Factors such as marginalization, low education, negative public perception, lack of employment opportunities and socio-economic conditions significantly influence the quality of life of individuals with leprosy, shaping their perceptions and satisfaction with life. We found that the occupation of the respondents was statistically significant with stigma. This association between occupation of respondents and stigma is consistent with findings from a study by Brakel which reported that most respondents are stigmatized and are therefore restricted to low-income jobs (34). This is due to the fact that people do not want to employ them and some lose customers as a result of the condition. Additionally, only the source of income of respondents had a statistically significant association with their quality of life. The other factors have no association with the respondents' quality of life. The association between the source of income of respondents and their quality of life is consistent with findings from the study by Chatterjee in India which indicated that the source of income plays a huge role in determining the quality of life of respondents (35).

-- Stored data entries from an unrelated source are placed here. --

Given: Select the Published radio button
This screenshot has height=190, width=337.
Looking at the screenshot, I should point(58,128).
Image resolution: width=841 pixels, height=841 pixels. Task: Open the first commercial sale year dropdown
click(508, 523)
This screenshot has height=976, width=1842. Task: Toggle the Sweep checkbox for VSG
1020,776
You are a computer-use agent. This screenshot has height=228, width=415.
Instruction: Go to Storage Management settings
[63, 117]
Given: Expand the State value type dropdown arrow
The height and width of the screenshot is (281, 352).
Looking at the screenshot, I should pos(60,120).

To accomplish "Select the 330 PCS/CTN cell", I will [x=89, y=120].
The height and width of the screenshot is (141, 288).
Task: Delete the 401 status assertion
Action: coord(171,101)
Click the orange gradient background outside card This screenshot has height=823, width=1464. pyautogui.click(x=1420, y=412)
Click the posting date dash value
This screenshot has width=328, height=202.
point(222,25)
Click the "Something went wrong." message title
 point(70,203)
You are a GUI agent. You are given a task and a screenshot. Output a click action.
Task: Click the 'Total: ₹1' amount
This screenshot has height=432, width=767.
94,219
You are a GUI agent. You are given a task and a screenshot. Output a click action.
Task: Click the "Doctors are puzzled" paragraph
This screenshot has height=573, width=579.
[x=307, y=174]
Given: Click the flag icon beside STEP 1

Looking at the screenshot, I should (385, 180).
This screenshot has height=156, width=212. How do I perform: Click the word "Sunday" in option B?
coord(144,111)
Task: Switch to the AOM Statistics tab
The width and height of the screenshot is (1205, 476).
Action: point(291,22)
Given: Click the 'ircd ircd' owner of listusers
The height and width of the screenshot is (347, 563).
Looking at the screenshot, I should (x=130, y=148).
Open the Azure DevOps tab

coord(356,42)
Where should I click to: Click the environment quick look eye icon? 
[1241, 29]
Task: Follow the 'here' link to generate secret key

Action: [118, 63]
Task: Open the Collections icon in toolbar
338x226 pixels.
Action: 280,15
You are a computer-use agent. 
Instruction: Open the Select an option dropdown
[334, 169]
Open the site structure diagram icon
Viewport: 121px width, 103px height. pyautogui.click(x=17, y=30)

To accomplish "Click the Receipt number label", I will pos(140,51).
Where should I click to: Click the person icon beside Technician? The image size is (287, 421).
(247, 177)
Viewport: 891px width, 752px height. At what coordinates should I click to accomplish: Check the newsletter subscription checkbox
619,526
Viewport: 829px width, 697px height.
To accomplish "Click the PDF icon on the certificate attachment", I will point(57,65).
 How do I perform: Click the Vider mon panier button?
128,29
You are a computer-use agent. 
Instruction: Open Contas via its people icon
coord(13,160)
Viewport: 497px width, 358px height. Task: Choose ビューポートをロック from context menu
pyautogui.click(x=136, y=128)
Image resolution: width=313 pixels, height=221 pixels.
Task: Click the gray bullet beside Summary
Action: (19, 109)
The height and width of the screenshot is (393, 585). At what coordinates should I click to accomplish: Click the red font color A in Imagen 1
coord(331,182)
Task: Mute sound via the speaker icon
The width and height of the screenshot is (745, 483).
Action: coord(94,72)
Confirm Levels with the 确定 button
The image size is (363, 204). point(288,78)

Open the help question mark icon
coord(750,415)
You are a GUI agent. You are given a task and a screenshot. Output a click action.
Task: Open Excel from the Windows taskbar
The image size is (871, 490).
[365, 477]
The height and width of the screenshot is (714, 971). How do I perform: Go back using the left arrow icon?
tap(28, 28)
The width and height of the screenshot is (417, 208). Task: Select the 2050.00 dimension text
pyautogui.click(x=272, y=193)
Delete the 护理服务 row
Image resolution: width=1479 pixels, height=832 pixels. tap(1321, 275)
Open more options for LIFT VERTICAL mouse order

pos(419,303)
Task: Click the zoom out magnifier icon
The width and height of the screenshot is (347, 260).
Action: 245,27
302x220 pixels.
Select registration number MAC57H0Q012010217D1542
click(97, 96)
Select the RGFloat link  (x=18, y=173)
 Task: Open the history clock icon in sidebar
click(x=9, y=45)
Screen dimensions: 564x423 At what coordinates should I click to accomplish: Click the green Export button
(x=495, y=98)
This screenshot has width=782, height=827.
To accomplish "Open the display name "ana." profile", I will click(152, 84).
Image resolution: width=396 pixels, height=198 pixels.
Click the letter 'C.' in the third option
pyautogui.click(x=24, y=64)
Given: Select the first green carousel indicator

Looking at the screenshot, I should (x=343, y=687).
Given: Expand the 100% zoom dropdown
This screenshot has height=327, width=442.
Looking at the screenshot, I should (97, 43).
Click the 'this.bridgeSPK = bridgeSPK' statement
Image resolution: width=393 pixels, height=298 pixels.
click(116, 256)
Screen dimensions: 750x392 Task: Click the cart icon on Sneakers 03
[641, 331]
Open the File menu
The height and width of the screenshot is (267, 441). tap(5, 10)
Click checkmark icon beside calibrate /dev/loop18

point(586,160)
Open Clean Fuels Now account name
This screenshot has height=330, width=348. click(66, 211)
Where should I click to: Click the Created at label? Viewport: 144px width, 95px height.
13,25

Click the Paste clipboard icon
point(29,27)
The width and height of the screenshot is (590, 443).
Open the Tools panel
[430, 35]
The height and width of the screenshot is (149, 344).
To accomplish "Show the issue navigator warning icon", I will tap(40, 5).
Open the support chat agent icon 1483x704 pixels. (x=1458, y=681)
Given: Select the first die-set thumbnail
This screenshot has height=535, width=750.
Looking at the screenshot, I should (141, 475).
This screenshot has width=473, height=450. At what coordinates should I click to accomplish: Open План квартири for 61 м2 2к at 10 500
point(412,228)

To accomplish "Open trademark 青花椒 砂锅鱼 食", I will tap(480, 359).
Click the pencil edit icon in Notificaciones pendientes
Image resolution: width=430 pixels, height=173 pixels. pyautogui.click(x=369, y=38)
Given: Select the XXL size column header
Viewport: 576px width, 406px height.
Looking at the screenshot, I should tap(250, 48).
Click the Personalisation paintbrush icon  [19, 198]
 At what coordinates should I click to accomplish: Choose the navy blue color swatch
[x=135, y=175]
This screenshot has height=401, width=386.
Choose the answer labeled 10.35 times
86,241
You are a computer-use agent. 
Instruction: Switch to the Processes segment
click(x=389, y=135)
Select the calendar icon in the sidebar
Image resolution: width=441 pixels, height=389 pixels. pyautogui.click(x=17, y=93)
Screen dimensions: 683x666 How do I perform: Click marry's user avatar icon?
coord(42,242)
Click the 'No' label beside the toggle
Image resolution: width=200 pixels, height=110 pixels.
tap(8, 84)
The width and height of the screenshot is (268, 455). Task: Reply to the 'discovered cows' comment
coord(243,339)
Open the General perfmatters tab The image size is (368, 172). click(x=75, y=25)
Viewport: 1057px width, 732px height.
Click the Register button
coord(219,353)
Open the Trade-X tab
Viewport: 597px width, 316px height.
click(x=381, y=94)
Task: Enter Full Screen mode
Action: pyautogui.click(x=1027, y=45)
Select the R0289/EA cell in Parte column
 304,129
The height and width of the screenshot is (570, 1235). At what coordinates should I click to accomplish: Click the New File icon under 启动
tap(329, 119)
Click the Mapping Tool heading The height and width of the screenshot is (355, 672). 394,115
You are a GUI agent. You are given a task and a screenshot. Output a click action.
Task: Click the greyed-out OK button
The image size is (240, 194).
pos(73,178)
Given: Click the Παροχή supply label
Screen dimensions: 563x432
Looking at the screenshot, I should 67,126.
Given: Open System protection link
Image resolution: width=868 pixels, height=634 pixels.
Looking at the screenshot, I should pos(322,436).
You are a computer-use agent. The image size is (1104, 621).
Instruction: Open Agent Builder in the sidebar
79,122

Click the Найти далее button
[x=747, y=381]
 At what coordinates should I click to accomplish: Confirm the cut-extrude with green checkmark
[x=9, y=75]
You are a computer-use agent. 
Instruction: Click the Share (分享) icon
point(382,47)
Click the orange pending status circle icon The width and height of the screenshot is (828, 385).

Most of the respondents in this study are being supported by the government and some family members and although this may not aggressively affect their mental health, it is not helping with their quality of life.
There was no statistically significant association between stigma and quality of life of respondents. This is consistent with findings from a study by Chatterjee in India who reported that stigma has no relationship with the quality of life of the respondents (36). These findings can be attributed to other factors such as community support, clinical involvement and educational status of people in the community which were absent in our own communities. However, findings from studies in India show a strong association between stigma and quality of life (37). Also, another study by Tsutsumi in Bangladesh reveals further association on multiple regression between stigma and quality of life. This study reported that stigma is a predictor of the lower levels of quality of life of respondents (38).
On multivariate analysis, we found no statistically significant association between the source of income of respondents and their quality of life. This is consistent with findings from a study conducted by Mankar in India who reported that quality of life remained poor despite the different sociodemographic factors of the respondents (39). This was not consistent with findings from You in China who indicated that there is an association or link between the source of income of respondents and their quality of life (40). Also, there was no association found between occupation of respondents and stigma. Stigma toward leprosy is primarily driven by misconceptions and local beliefs rather than occupation, which is consistent with Dahiru's findings in Kano, Nigeria (41). However, this did not align with findings from Kinanti in Indonesia who reported that individuals affected by leprosy faced significant challenges in employment due to stigma. Participants reported difficulties securing jobs and experienced discrimination from employers based on their leprosy (42).
CONCLUSION
This study revealed a high prevalence of leprosy-associated stigma and poor quality of life outcomes among participants, though interestingly without statistically significant correlation to stigma levels. The findings underscore the critical need for multifaceted interventions including enhanced community engagement, government initiatives for accessible healthcare and anti-discrimination policies, and structured educational campaigns to challenge persistent myths about leprosy. Comprehensive approaches addressing both social stigma and quality of life determinants, supported by further qualitative research, are essential to ensure full societal integration of people affected by leprosy with dignity and opportunity.